TEXT PASSAGE:
========================================================================

In this post, we’ll discuss a topic that’s strongly emphasized in all MBA programs – real options.
Real options receive heavy emphasis in business school for at least two reasons. First and most obviously, it’s strategically important that managers be able to assign a value to flexibility. In any business context, an option gives the option holder the right, but not the obligation, to take a certain action (termed exercise).
Naturally, choice and flexibility are most significant when the stakes are high. If the price of poker is $10 million, for example, the freedom to invest some or all of that amount over time is vastly preferable to a single Yes/No, now-or-never window of opportunity.
And therein lies the importance of real options.
Of course, real options are fundamental to quintessential high stakes enterprises such as petroleum exploration and big pharma. But opportunities to invest a significant portion of the company’s net worth are apt to come up in almost any business model. When these investments lend themselves to staged commitments, the discrete opportunities present a series of decision points (called levers). The process of strategic decision-making includes assigning the appropriate value to each lever.
Another reason why business schools emphasize real options is related to the option value equation. Naturally, business schools teach students how to value options (also known as derivatives) on publicly traded stock. As it turns out, options are options to a great extent, and the same basic equation that’s used to calculate the value of a vanilla call option on AAPL can be used to quantify the value of an option to purchase a competitor’s factory.
The Black-Scholes-Merton Equation
Throughout this discussion, we’ll focus on one particular method of valuing options: the Black-Scholes equation, as modified by Robert Merton (BSM). The BSM equation has enjoyed wide popularity ever since its creation for at least three reasons. First, it’s simple to code in any computer language. Second, it’s a closed-form representation. And third, provided the user understands and remains cognizant of BSM’s inherent limitations (especially in the financial options context), it mostly works.

========================================================================

DIRECTIONS: Write the next part of the real options passage, beginning after its final sentence about the BSM equation.

GIVEN DATA:

========================================================================

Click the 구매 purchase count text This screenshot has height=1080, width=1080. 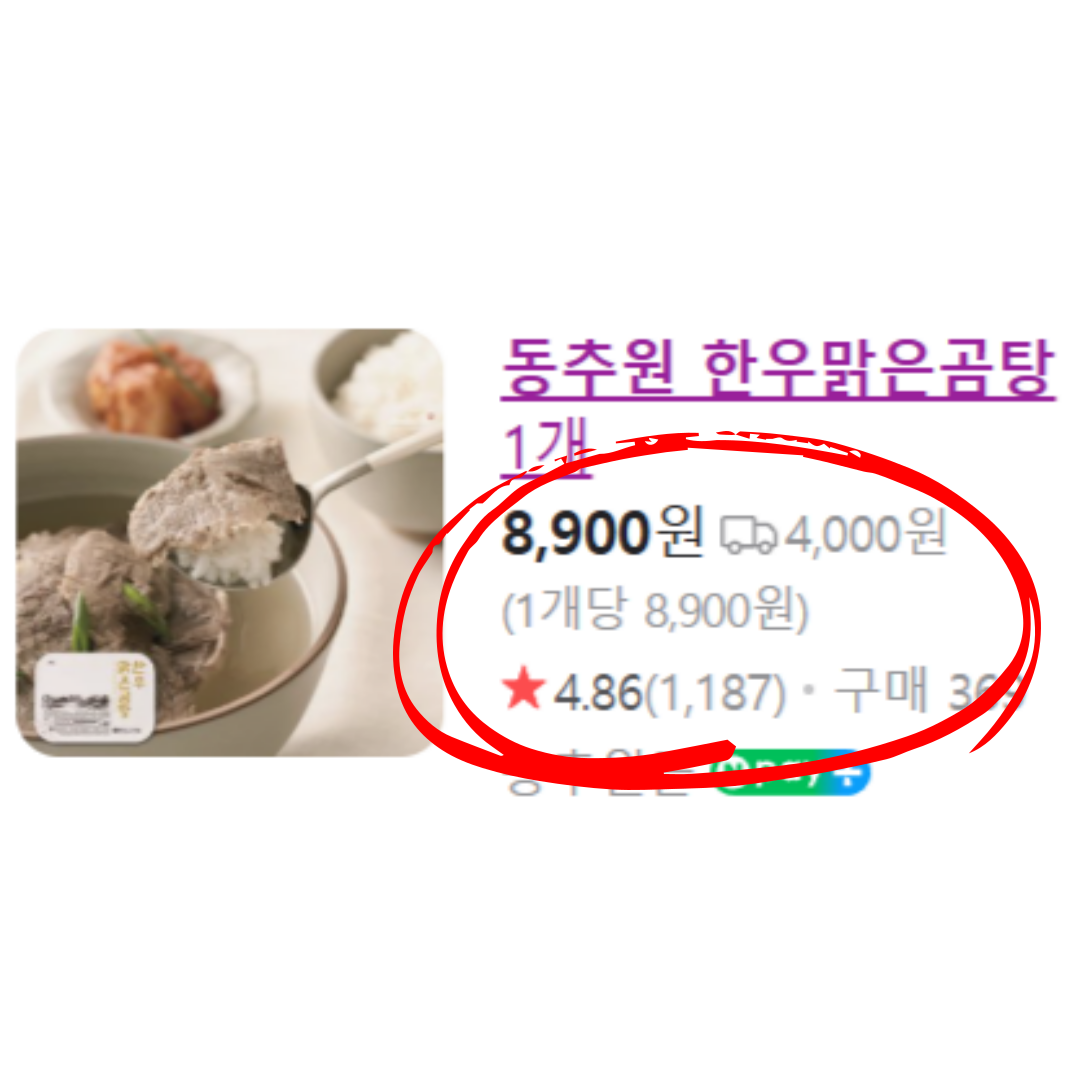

========================================================================

EXERCISE RESPONSE:
Since this is an article written primarily for non-MBA entrepreneurs and business owners, I’ll forgo a discussion of the math that underlies BSM. Interested readers can find a good exposition in a paper that’s freely downloadable here.
In the world of financial options there are a number of other algorithms and methods that quantitative analysts use to calculate option value. It should come as no surprise that one can purchase an option to buy or sell publicly traded stock on almost any terms imaginable. For example, Mathematica‘s FinancialDerivative function includes several dozen option types that are built-in:
Those financial options that include some combination of unorthodox payoff structures, valuation criteria, term length and/or exercise provisions are called exotic. Generally speaking, the more exotic the option, the less useful BSM is in valuing it. Most exotic options are valued using complex numerical calculation methods.
Part of BSM’s appealing simplicity is its use of only six variables. Within the VBA module below, I’ve added a seventh variable to capture whether you’re pricing a call or put option. For our purposes in this article, an option to acquire would be considered a call option, while an option to divest would be deemed a put option.
In the table that follows, I’ve set out each of the six along with the value that each parameter represents in the context of real options, and then financial options.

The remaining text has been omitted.